After the Romans came the Angles and the area quickly became the Kingdom of Northumbria, the most powerful in the land. In the 7th century it was also one of the foremost centres of Christianity. Then the Vikings arrived from AD793 onwards. Northumbria was in a state for constant war with other Anglo-Saxon Kingdoms - especially Mercia - whilst having to repel the Norsemen. The Normans “harrowed” it along with the rest of the North for having the temerity to resist their invasion. Even then the area endured centuries of conflict with the Scots just over the Border. In short, this was a land of constant conflict.

Corbridge is an ancient and much-ravaged town. Nearby was the Roman fort of Corstopitum and some of its re-used stones can be seen in the church. As a sign outside the church declares: “In 796 Ethelred King of Northumbria was slain here. In 918 Reginald the Dane defeated the Scots and English armies here. In 1138 King David I of Scotland occupied the town. In 1201 it was searched by King John. It was three times burned by Wallace in 1296,

,by Robert Bruce in 1312, and in 1346 by David II of Scotland...” Phew! Corbridge was no place for the peaceful life, it seems.

The first church here may have been built in around AD674 by St Wilfrid, one of the giants of first millennium Christianity in England. He had established nearby Hexham Abbey a couple of years earlier. It was certainly no later than the late eighth century because there is documentary evidence that a Bishop of Mayo was consecrated here in AD786. Much of the stone at Corbridge was filched from the abandoned Corstopitum. Much of this original foundation remains- the lowest part of the tower that would have at that time constituted a west porch, and the nave walls that are now pierced by later arcades. The tower was later raised but still before the Norman Conquest. The original west porch had buildings beyond it and these were probably monastic buildings. Indeed, most stone churches at that time would have been monastic. The original west doorway can still be discerned but has unfortunately been in-filled with an ugly three light window. This doorway has massive stone blocks each side laid successively upright, flat, upright, in what is known as “Escomb Style”. It is nearly ten feet high in keeping with the Anglo-Saxon love of height in their churches. Best of all , perhaps, is the tower arch within the church. It was apparently taken in its entirety from Roman Corstopitum.

The south door is Norman from about 1128 but most of what we see today is Early English period extension of the original Anglo-Saxon plan, although there was considerable restoration work carried out in 1864-7. The exterior, as with so many churches in this area, is largely Early English in character with a predominance of tall lancet windows. These give the interior of the church a rather dark and foreboding atmosphere, somewhat in keeping perhaps with the town’s beleaguered history! The chancel arch of around 1220 is of extraordinarily tall proportions. We should not be surprised because the nave clerestory was cut into the original north and south walls of the church: it was not added later. Again, we see the Anglo-Saxon love of height. This arch leads to an Early English chancel which covers the Anglo-Saxon original. It is extraordinary for being both longer and wider than the nave. The arches of the arcade were, again, inserted into the original church walls in around 1250. Given the weight of the massive walls this was no small engineering achievement.

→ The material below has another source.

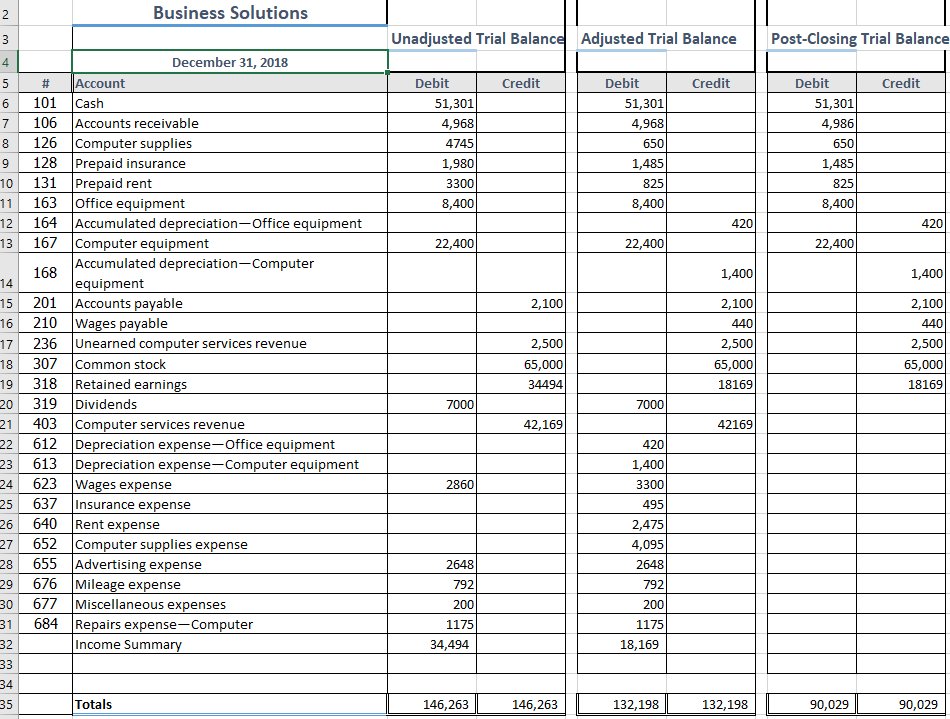Viewport: 950px width, 719px height.
Task: Click the unadjusted total 146,263 debit cell
Action: point(432,704)
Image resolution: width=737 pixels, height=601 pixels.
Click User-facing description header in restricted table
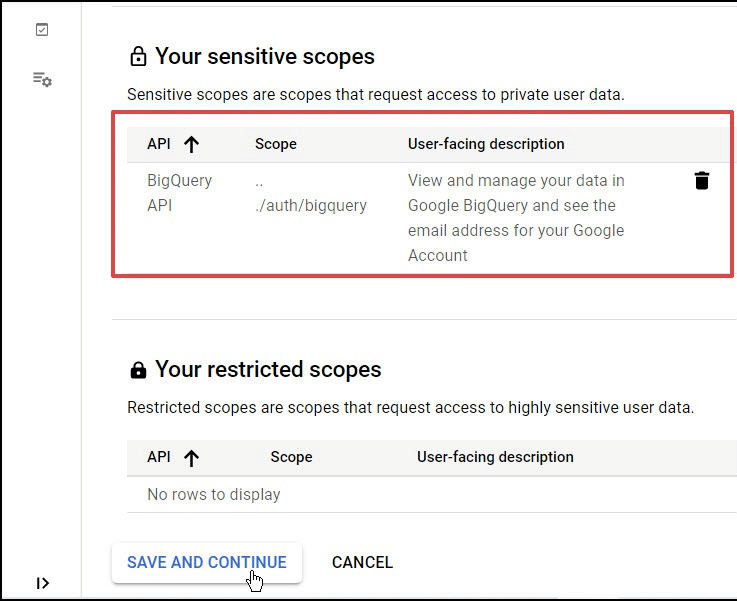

Next to the church is a Pele Tower. That’s as in orange peel, by the way, not as in the Brazilian footballer! This is a “Vicar’s Pele” and the best surviving example of its kind. It is perhaps mid-fourteenth century and Corstopitum again donated the stone! Pele towers are common in the border region and offered protection from the marauding Scots. You see them standing alone or as part of old farm complexes. Vicar’s peles, however, are a peculiarly Northumbrian concept.

Corbridge is well worth a visit for its town and not just for its church. It’s a quiet place but it seeps history from every pore and the church is very much part of that atmosphere.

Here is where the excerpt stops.